■ ASSIGNED TASK ■
Copy the listing below, swapping every "Locate an element" for "Find an element" and leaving everything else unchanged.

■ DATA ■
--------------------
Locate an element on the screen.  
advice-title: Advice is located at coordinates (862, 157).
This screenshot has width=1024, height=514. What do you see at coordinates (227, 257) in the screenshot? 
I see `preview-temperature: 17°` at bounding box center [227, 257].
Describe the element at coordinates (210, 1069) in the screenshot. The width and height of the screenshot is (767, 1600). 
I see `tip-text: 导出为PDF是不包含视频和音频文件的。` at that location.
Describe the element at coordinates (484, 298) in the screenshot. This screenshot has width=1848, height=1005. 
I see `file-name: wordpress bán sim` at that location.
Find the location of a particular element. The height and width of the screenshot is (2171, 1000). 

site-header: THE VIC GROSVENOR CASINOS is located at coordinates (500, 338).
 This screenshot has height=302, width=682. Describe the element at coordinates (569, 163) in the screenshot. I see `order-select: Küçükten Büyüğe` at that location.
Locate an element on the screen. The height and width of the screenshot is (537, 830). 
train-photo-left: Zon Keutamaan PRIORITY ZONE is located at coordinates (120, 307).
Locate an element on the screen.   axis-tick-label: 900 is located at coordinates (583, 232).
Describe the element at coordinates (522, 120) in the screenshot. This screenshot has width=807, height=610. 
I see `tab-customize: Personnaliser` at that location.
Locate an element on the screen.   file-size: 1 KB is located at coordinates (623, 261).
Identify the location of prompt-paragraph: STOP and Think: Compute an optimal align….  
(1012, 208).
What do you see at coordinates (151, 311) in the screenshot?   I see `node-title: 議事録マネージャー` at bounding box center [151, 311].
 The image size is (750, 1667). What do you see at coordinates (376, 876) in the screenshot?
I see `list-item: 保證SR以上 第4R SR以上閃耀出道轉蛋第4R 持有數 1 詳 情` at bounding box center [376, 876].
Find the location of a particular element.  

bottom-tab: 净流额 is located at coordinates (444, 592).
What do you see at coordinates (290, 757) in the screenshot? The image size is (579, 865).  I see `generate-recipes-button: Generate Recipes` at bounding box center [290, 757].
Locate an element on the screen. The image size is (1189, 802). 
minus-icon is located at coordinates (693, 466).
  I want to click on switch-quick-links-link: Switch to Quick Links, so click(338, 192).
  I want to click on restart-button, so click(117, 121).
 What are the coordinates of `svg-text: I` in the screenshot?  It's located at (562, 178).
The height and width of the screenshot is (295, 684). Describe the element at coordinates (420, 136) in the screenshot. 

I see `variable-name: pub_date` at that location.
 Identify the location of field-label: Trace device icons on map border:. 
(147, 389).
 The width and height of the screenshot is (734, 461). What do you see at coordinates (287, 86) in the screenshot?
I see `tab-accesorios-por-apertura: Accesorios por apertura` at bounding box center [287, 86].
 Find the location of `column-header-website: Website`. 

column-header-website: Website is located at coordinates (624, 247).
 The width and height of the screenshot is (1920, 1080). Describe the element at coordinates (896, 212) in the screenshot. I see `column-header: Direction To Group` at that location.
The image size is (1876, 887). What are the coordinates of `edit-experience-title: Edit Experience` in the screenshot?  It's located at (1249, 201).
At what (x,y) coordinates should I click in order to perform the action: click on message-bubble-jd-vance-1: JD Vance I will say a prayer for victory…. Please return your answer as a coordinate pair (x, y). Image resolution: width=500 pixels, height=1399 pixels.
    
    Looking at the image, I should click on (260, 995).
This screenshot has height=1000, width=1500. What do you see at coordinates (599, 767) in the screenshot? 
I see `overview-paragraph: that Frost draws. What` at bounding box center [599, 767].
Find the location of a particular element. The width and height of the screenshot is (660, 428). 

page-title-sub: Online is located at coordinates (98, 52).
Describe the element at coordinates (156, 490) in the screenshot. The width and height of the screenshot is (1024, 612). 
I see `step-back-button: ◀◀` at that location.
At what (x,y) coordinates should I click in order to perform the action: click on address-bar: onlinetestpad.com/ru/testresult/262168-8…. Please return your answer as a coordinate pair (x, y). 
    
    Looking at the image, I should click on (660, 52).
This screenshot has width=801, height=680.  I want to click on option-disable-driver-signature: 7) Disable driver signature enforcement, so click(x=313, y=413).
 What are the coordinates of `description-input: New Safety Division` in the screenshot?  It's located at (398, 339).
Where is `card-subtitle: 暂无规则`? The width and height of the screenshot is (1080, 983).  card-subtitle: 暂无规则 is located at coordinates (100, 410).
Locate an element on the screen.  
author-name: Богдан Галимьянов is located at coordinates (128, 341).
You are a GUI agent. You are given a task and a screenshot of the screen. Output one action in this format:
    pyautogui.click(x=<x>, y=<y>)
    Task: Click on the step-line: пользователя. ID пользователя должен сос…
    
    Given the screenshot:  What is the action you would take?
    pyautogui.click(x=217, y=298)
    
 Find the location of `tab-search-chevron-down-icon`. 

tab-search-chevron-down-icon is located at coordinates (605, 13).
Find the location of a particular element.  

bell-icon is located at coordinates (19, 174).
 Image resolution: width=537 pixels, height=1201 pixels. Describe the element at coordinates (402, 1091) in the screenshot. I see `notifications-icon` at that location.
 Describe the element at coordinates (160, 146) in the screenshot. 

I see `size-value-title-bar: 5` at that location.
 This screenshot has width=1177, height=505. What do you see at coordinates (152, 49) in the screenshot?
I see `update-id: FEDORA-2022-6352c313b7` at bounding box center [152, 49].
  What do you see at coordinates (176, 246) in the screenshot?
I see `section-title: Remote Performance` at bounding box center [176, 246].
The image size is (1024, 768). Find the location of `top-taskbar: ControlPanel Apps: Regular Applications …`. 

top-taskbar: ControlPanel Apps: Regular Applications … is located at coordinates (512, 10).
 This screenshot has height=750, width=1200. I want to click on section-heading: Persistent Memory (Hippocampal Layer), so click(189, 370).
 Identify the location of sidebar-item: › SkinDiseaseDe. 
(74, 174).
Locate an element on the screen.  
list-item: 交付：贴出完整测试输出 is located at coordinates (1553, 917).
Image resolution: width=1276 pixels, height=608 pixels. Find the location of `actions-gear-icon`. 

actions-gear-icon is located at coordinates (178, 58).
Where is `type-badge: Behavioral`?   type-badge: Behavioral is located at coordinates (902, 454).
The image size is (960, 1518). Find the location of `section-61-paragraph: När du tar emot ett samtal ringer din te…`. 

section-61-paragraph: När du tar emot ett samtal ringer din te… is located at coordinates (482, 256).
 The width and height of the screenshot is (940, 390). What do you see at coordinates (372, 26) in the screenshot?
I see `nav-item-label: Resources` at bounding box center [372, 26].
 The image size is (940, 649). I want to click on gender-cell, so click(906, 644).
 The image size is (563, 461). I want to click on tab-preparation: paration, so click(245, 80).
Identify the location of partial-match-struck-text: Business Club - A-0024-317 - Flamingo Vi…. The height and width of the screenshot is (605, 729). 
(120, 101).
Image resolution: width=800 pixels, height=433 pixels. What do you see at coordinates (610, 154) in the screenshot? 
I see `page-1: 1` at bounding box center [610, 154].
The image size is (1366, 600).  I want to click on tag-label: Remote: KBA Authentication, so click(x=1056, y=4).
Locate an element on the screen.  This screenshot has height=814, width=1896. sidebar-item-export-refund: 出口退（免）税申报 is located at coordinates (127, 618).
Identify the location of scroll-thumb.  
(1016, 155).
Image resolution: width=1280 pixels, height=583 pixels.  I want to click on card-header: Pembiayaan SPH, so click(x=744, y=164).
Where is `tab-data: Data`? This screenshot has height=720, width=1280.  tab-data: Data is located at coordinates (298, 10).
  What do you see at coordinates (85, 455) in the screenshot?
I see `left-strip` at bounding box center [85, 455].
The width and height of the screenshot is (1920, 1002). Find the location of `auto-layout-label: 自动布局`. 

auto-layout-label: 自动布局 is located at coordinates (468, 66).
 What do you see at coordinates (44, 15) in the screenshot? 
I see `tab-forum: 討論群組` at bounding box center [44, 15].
--------------------
■ EXPECTED ANSWER ■
Find an element on the screen.  
advice-title: Advice is located at coordinates (862, 157).
This screenshot has width=1024, height=514. What do you see at coordinates (227, 257) in the screenshot? 
I see `preview-temperature: 17°` at bounding box center [227, 257].
Describe the element at coordinates (210, 1069) in the screenshot. The width and height of the screenshot is (767, 1600). 
I see `tip-text: 导出为PDF是不包含视频和音频文件的。` at that location.
Describe the element at coordinates (484, 298) in the screenshot. This screenshot has width=1848, height=1005. 
I see `file-name: wordpress bán sim` at that location.
Find the location of a particular element. The height and width of the screenshot is (2171, 1000). 

site-header: THE VIC GROSVENOR CASINOS is located at coordinates (500, 338).
 This screenshot has height=302, width=682. Describe the element at coordinates (569, 163) in the screenshot. I see `order-select: Küçükten Büyüğe` at that location.
Find an element on the screen. The height and width of the screenshot is (537, 830). 
train-photo-left: Zon Keutamaan PRIORITY ZONE is located at coordinates (120, 307).
Find an element on the screen.   axis-tick-label: 900 is located at coordinates (583, 232).
Describe the element at coordinates (522, 120) in the screenshot. This screenshot has width=807, height=610. 
I see `tab-customize: Personnaliser` at that location.
Find an element on the screen.   file-size: 1 KB is located at coordinates (623, 261).
Identify the location of prompt-paragraph: STOP and Think: Compute an optimal align….  
(1012, 208).
What do you see at coordinates (151, 311) in the screenshot?   I see `node-title: 議事録マネージャー` at bounding box center [151, 311].
 The image size is (750, 1667). What do you see at coordinates (376, 876) in the screenshot?
I see `list-item: 保證SR以上 第4R SR以上閃耀出道轉蛋第4R 持有數 1 詳 情` at bounding box center [376, 876].
Find the location of a particular element.  

bottom-tab: 净流额 is located at coordinates (444, 592).
What do you see at coordinates (290, 757) in the screenshot? The image size is (579, 865).  I see `generate-recipes-button: Generate Recipes` at bounding box center [290, 757].
Find an element on the screen. The image size is (1189, 802). 
minus-icon is located at coordinates (693, 466).
  I want to click on switch-quick-links-link: Switch to Quick Links, so click(338, 192).
  I want to click on restart-button, so click(117, 121).
 What are the coordinates of `svg-text: I` in the screenshot?  It's located at (562, 178).
The height and width of the screenshot is (295, 684). Describe the element at coordinates (420, 136) in the screenshot. 

I see `variable-name: pub_date` at that location.
 Identify the location of field-label: Trace device icons on map border:. 
(147, 389).
 The width and height of the screenshot is (734, 461). What do you see at coordinates (287, 86) in the screenshot?
I see `tab-accesorios-por-apertura: Accesorios por apertura` at bounding box center [287, 86].
 Find the location of `column-header-website: Website`. 

column-header-website: Website is located at coordinates (624, 247).
 The width and height of the screenshot is (1920, 1080). Describe the element at coordinates (896, 212) in the screenshot. I see `column-header: Direction To Group` at that location.
The image size is (1876, 887). What are the coordinates of `edit-experience-title: Edit Experience` in the screenshot?  It's located at (1249, 201).
At what (x,y) coordinates should I click in order to perform the action: click on message-bubble-jd-vance-1: JD Vance I will say a prayer for victory…. Please return your answer as a coordinate pair (x, y). Image resolution: width=500 pixels, height=1399 pixels.
    
    Looking at the image, I should click on (260, 995).
This screenshot has height=1000, width=1500. What do you see at coordinates (599, 767) in the screenshot? 
I see `overview-paragraph: that Frost draws. What` at bounding box center [599, 767].
Find the location of a particular element. The width and height of the screenshot is (660, 428). 

page-title-sub: Online is located at coordinates (98, 52).
Describe the element at coordinates (156, 490) in the screenshot. The width and height of the screenshot is (1024, 612). 
I see `step-back-button: ◀◀` at that location.
At what (x,y) coordinates should I click in order to perform the action: click on address-bar: onlinetestpad.com/ru/testresult/262168-8…. Please return your answer as a coordinate pair (x, y). 
    
    Looking at the image, I should click on (660, 52).
This screenshot has width=801, height=680.  I want to click on option-disable-driver-signature: 7) Disable driver signature enforcement, so click(x=313, y=413).
 What are the coordinates of `description-input: New Safety Division` in the screenshot?  It's located at (398, 339).
Where is `card-subtitle: 暂无规则`? The width and height of the screenshot is (1080, 983).  card-subtitle: 暂无规则 is located at coordinates (100, 410).
Find an element on the screen.  
author-name: Богдан Галимьянов is located at coordinates (128, 341).
You are a GUI agent. You are given a task and a screenshot of the screen. Output one action in this format:
    pyautogui.click(x=<x>, y=<y>)
    Task: Click on the step-line: пользователя. ID пользователя должен сос…
    
    Given the screenshot:  What is the action you would take?
    pyautogui.click(x=217, y=298)
    
 Find the location of `tab-search-chevron-down-icon`. 

tab-search-chevron-down-icon is located at coordinates (605, 13).
Find the location of a particular element.  

bell-icon is located at coordinates (19, 174).
 Image resolution: width=537 pixels, height=1201 pixels. Describe the element at coordinates (402, 1091) in the screenshot. I see `notifications-icon` at that location.
 Describe the element at coordinates (160, 146) in the screenshot. 

I see `size-value-title-bar: 5` at that location.
 This screenshot has width=1177, height=505. What do you see at coordinates (152, 49) in the screenshot?
I see `update-id: FEDORA-2022-6352c313b7` at bounding box center [152, 49].
  What do you see at coordinates (176, 246) in the screenshot?
I see `section-title: Remote Performance` at bounding box center [176, 246].
The image size is (1024, 768). Find the location of `top-taskbar: ControlPanel Apps: Regular Applications …`. 

top-taskbar: ControlPanel Apps: Regular Applications … is located at coordinates (512, 10).
 This screenshot has height=750, width=1200. I want to click on section-heading: Persistent Memory (Hippocampal Layer), so click(189, 370).
 Identify the location of sidebar-item: › SkinDiseaseDe. 
(74, 174).
Find an element on the screen.  
list-item: 交付：贴出完整测试输出 is located at coordinates (1553, 917).
Image resolution: width=1276 pixels, height=608 pixels. Find the location of `actions-gear-icon`. 

actions-gear-icon is located at coordinates (178, 58).
Where is `type-badge: Behavioral`?   type-badge: Behavioral is located at coordinates (902, 454).
The image size is (960, 1518). Find the location of `section-61-paragraph: När du tar emot ett samtal ringer din te…`. 

section-61-paragraph: När du tar emot ett samtal ringer din te… is located at coordinates (482, 256).
 The width and height of the screenshot is (940, 390). What do you see at coordinates (372, 26) in the screenshot?
I see `nav-item-label: Resources` at bounding box center [372, 26].
 The image size is (940, 649). I want to click on gender-cell, so click(906, 644).
 The image size is (563, 461). I want to click on tab-preparation: paration, so click(245, 80).
Identify the location of partial-match-struck-text: Business Club - A-0024-317 - Flamingo Vi…. The height and width of the screenshot is (605, 729). 
(120, 101).
Image resolution: width=800 pixels, height=433 pixels. What do you see at coordinates (610, 154) in the screenshot? 
I see `page-1: 1` at bounding box center [610, 154].
The image size is (1366, 600).  I want to click on tag-label: Remote: KBA Authentication, so click(x=1056, y=4).
Find an element on the screen.  This screenshot has height=814, width=1896. sidebar-item-export-refund: 出口退（免）税申报 is located at coordinates (127, 618).
Identify the location of scroll-thumb.  
(1016, 155).
Image resolution: width=1280 pixels, height=583 pixels.  I want to click on card-header: Pembiayaan SPH, so click(x=744, y=164).
Where is `tab-data: Data`? This screenshot has height=720, width=1280.  tab-data: Data is located at coordinates (298, 10).
  What do you see at coordinates (85, 455) in the screenshot?
I see `left-strip` at bounding box center [85, 455].
The width and height of the screenshot is (1920, 1002). Find the location of `auto-layout-label: 自动布局`. 

auto-layout-label: 自动布局 is located at coordinates (468, 66).
 What do you see at coordinates (44, 15) in the screenshot? 
I see `tab-forum: 討論群組` at bounding box center [44, 15].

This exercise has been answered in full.